== Segment start ==

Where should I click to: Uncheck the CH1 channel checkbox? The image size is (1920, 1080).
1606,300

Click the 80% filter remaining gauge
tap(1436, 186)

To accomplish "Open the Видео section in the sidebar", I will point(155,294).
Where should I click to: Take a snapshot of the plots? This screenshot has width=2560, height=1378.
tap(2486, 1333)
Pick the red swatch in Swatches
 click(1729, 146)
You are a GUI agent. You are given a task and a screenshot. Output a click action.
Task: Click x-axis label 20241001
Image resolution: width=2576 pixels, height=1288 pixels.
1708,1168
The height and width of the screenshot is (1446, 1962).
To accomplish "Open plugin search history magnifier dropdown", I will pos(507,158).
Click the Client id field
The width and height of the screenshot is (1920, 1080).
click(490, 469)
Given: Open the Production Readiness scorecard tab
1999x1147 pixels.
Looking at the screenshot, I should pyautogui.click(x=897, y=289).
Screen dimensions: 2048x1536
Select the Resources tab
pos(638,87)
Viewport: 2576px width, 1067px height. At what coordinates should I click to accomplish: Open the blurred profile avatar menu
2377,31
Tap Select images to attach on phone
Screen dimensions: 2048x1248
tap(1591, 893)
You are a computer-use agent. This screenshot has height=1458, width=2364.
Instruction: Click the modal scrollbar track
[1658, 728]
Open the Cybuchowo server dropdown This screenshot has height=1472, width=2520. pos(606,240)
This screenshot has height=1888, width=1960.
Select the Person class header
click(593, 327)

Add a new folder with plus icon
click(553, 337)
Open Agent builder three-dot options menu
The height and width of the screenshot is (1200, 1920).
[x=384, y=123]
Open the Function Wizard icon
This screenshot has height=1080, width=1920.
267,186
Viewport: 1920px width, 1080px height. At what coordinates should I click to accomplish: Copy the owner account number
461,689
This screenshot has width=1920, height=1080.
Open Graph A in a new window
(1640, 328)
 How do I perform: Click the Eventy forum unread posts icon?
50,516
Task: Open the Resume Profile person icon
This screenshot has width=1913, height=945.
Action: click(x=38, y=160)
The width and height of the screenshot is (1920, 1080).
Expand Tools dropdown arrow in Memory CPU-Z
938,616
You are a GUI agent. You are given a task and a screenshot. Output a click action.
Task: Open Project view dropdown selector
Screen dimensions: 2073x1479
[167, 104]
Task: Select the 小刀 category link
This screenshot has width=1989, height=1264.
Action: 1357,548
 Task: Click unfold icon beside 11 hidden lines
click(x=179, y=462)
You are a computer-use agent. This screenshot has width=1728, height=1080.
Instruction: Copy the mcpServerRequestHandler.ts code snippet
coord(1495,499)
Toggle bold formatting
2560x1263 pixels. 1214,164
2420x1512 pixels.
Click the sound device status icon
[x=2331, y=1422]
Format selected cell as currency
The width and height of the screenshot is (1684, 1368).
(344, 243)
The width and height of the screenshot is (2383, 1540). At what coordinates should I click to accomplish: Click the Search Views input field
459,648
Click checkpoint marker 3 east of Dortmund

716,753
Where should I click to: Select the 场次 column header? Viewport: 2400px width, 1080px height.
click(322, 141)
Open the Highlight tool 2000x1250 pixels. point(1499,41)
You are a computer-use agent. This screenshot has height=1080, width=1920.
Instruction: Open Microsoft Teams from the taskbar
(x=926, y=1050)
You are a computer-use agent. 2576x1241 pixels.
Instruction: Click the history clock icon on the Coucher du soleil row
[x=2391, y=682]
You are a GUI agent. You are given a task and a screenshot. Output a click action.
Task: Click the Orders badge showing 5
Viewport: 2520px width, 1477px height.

== Segment end ==

> [Exercise goal] Line by line, transcribe the material above exactly.

> [Result of the task]
Where should I click to: Uncheck the CH1 channel checkbox? The image size is (1920, 1080).
1606,300

Click the 80% filter remaining gauge
tap(1436, 186)

To accomplish "Open the Видео section in the sidebar", I will point(155,294).
Where should I click to: Take a snapshot of the plots? This screenshot has width=2560, height=1378.
tap(2486, 1333)
Pick the red swatch in Swatches
 click(1729, 146)
You are a GUI agent. You are given a task and a screenshot. Output a click action.
Task: Click x-axis label 20241001
Image resolution: width=2576 pixels, height=1288 pixels.
1708,1168
The height and width of the screenshot is (1446, 1962).
To accomplish "Open plugin search history magnifier dropdown", I will pos(507,158).
Click the Client id field
The width and height of the screenshot is (1920, 1080).
click(490, 469)
Given: Open the Production Readiness scorecard tab
1999x1147 pixels.
Looking at the screenshot, I should pyautogui.click(x=897, y=289).
Screen dimensions: 2048x1536
Select the Resources tab
pos(638,87)
Viewport: 2576px width, 1067px height. At what coordinates should I click to accomplish: Open the blurred profile avatar menu
2377,31
Tap Select images to attach on phone
Screen dimensions: 2048x1248
tap(1591, 893)
You are a computer-use agent. This screenshot has height=1458, width=2364.
Instruction: Click the modal scrollbar track
[1658, 728]
Open the Cybuchowo server dropdown This screenshot has height=1472, width=2520. pos(606,240)
This screenshot has height=1888, width=1960.
Select the Person class header
click(593, 327)

Add a new folder with plus icon
click(553, 337)
Open Agent builder three-dot options menu
The height and width of the screenshot is (1200, 1920).
[x=384, y=123]
Open the Function Wizard icon
This screenshot has height=1080, width=1920.
267,186
Viewport: 1920px width, 1080px height. At what coordinates should I click to accomplish: Copy the owner account number
461,689
This screenshot has width=1920, height=1080.
Open Graph A in a new window
(1640, 328)
 How do I perform: Click the Eventy forum unread posts icon?
50,516
Task: Open the Resume Profile person icon
This screenshot has width=1913, height=945.
Action: click(x=38, y=160)
The width and height of the screenshot is (1920, 1080).
Expand Tools dropdown arrow in Memory CPU-Z
938,616
You are a GUI agent. You are given a task and a screenshot. Output a click action.
Task: Open Project view dropdown selector
Screen dimensions: 2073x1479
[167, 104]
Task: Select the 小刀 category link
This screenshot has width=1989, height=1264.
Action: 1357,548
 Task: Click unfold icon beside 11 hidden lines
click(x=179, y=462)
You are a computer-use agent. This screenshot has width=1728, height=1080.
Instruction: Copy the mcpServerRequestHandler.ts code snippet
coord(1495,499)
Toggle bold formatting
2560x1263 pixels. 1214,164
2420x1512 pixels.
Click the sound device status icon
[x=2331, y=1422]
Format selected cell as currency
The width and height of the screenshot is (1684, 1368).
(344, 243)
The width and height of the screenshot is (2383, 1540). At what coordinates should I click to accomplish: Click the Search Views input field
459,648
Click checkpoint marker 3 east of Dortmund

716,753
Where should I click to: Select the 场次 column header? Viewport: 2400px width, 1080px height.
click(322, 141)
Open the Highlight tool 2000x1250 pixels. point(1499,41)
You are a computer-use agent. This screenshot has height=1080, width=1920.
Instruction: Open Microsoft Teams from the taskbar
(x=926, y=1050)
You are a computer-use agent. 2576x1241 pixels.
Instruction: Click the history clock icon on the Coucher du soleil row
[x=2391, y=682]
You are a GUI agent. You are given a task and a screenshot. Output a click action.
Task: Click the Orders badge showing 5
Viewport: 2520px width, 1477px height.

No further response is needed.